Medicamentos agonistas do GLP-1, como semaglutida, liraglutida e tirzepatida, atuam aumentando a sensação de saciedade e reduzindo a fome. Esse efeito ocorre porque essas substâncias fazem o organismo “acreditar” que acabou de se alimentar, o que desacelera o esvaziamento do estômago.
Com o estômago funcionando de forma mais lenta, comprimidos ingeridos por via oral permanecem mais tempo no trato gastrointestinal antes de serem absorvidos. Isso pode retardar o início da ação de medicamentos como anticoncepcionais, analgésicos e anticoagulantes.
De acordo com especialistas, o impacto é mais relevante em remédios que precisam de ação rápida. Em tratamentos contínuos, como antidepressivos e medicamentos para pressão arterial, o efeito tende a ser menor, já que o organismo ainda está sob influência da dose anterior.
As evidências mais consistentes aparecem em estudos com a tirzepatida, princípio ativo do Mounjaro. Pesquisas indicaram redução do pico de concentração de medicamentos usados como modelo, além de atraso no início do efeito. Já no caso da semaglutida, presente no Ozempic e no Wegovy, os dados disponíveis ainda não apontam impacto clinicamente significativo.
Em relação aos anticoncepcionais orais, especialistas alertam que o atraso inicial na absorção pode reduzir a segurança do método, especialmente em mulheres com maior fertilidade. O risco tende a ser maior nas primeiras semanas de uso das canetas e durante o ajuste de dose.
A Federação Brasileira das Associações de Ginecologia e Obstetrícia recomenda que mulheres que utilizam tirzepatida optem por métodos contraceptivos que não dependam da absorção intestinal, como DIU, implantes, adesivos ou métodos de barreira.
Outro fator de risco são efeitos colaterais comuns no início do tratamento, como vômitos e diarreia, que também podem comprometer a eficácia de pílulas anticoncepcionais e outros medicamentos ingeridos por via oral.

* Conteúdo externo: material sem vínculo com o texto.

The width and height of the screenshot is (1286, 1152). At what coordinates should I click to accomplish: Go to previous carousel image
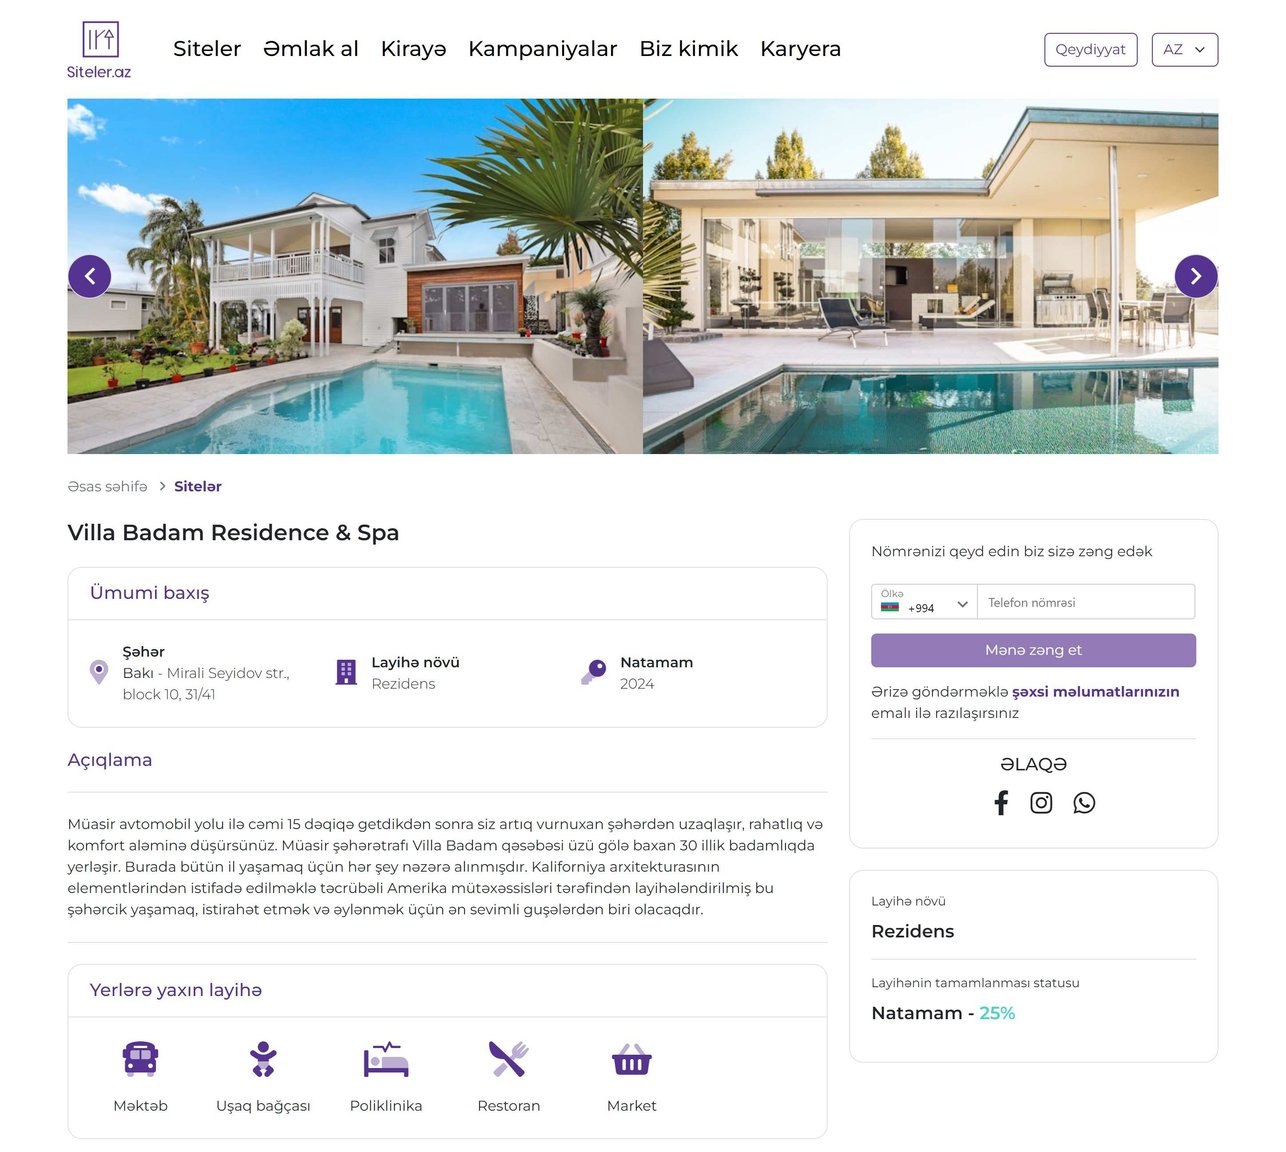click(90, 276)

Além disso, a perda de peso pode aumentar indiretamente a fertilidade, especialmente em mulheres com obesidade ou síndrome dos ovários policísticos, elevando o risco de uma gravidez não planejada.
Especialistas reforçam que ainda não há dados conclusivos sobre o uso dessas substâncias durante a gestação. Estudos em animais indicam possíveis riscos ao feto, e a orientação é suspender o medicamento imediatamente em caso de gravidez, sempre com acompanhamento médico.